Code and memory optimization

Hi all,

I have developed a tracking system which operates on video. I also have strong constraints about embeddability (my code needs to run on small cards/CPUs) and the tracker must be real time. Thus, I spend a lot of time to optimize my code, using torch functions and doing as many operations as possible on GPU.

But there is a point not clear to me: I am not sure when data is exchanged between CPU and GPU, and how memory is exactly managed. For instance:

a = torch.tensor([1, 2, 3]).float().cuda() # tensor a will be on GPU
b = a + 1 # tensor b will also be on GPU
c = len(a) # tensor c will still be on GPU

Few questions about these basic operations:

  • On line 1, does the .float() function make a copy of a in memory?
  • On line 2, does the + operation copy the data of a to the CPU, then compute the result, then send the data back to the GPU? Or is torch intelligent enough to make the addition directly on the GPU? Is it always better to use the .add() torch function?
  • Do functions such as len() make a copy of the tensor on the CPU before counting?

And finally, is there a difference between these two lines:

a = torch.tensor(1.).cuda().add_(1.)
a = torch.tensor(1.).cuda().add_(torch.tensor(1.).cuda())

Thank you in advance, any help will be very appreciated! :slight_smile:

c is not a Tensor here but a python number. And as such it will be on the CPU.

For you other questions:

  • .float() makes a full copy if the given Tensor is not of floating type, otherwise it returns the input as-is
  • All operations on GPU Tensors will happen on GPU. + or add() are the same thing so you can use either.
  • len() returns a python number. So the result will always be on CPU (as python number cannot be on GPU). And it returns the size of the first dimension, which doesn’t need access to the content of the Tensor, only its metadata, which are read on the CPU side.
  • The two lines are very similar. The first one is preferable as a single plain number can be sent as an argument to the GPU kernel which will be faster than creating a full Tensor containing a 1. and send that to the GPU.

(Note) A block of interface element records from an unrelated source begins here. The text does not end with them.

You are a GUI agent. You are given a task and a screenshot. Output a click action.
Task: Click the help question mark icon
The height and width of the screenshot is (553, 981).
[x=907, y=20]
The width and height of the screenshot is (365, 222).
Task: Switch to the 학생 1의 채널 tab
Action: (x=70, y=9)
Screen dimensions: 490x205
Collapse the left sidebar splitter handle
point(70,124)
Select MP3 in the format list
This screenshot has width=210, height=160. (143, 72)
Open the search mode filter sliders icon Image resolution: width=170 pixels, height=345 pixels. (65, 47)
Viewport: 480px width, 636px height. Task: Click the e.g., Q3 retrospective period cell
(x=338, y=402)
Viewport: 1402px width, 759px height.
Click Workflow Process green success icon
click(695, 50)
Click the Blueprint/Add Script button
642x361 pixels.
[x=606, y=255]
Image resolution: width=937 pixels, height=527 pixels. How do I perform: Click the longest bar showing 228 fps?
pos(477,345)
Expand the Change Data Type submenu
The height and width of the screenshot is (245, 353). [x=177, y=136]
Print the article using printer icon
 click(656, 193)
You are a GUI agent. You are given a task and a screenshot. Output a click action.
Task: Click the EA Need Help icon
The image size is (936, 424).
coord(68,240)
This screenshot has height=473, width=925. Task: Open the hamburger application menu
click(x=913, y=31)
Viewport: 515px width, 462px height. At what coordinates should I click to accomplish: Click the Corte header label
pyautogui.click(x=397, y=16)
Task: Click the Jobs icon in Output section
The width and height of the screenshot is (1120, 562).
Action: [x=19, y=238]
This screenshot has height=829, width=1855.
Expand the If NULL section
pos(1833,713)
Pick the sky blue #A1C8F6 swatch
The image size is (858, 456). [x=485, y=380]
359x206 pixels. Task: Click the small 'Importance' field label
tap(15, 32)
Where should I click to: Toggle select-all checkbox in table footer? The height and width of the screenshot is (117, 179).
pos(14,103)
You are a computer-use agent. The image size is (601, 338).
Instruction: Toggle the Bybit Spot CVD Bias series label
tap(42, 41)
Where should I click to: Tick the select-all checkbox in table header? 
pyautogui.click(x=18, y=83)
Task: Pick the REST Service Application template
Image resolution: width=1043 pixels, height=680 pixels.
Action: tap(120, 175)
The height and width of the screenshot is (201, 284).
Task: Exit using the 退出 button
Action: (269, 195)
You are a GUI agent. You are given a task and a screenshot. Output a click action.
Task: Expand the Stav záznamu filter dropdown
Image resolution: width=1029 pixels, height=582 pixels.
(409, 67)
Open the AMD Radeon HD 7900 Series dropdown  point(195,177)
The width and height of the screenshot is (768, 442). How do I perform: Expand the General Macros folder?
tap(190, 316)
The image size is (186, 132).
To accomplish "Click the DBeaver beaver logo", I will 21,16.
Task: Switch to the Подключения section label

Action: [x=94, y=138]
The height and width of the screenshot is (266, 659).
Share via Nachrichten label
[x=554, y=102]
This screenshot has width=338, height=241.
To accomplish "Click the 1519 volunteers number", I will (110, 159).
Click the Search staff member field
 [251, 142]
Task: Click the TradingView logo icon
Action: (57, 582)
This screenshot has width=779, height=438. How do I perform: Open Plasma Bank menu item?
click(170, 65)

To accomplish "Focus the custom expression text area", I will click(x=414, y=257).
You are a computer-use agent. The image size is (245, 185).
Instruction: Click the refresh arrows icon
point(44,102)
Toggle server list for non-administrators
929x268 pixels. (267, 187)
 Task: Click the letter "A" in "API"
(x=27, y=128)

Some other pointers for perf:

  • PyTorch will never copy the content of a Tensor between device for you. Only when you call .cuda() or .cpu(), etc where a copy will happen.
  • It is better to create the Tensor you want on the right device directly to avoid extra copies: torch.tensor([1, 2, 3]).float().cuda() should be torch.tensor([1, 2, 3], dtype=torch.float, device="cuda")

That is perfectly clear. Thank you very much for your quick answer!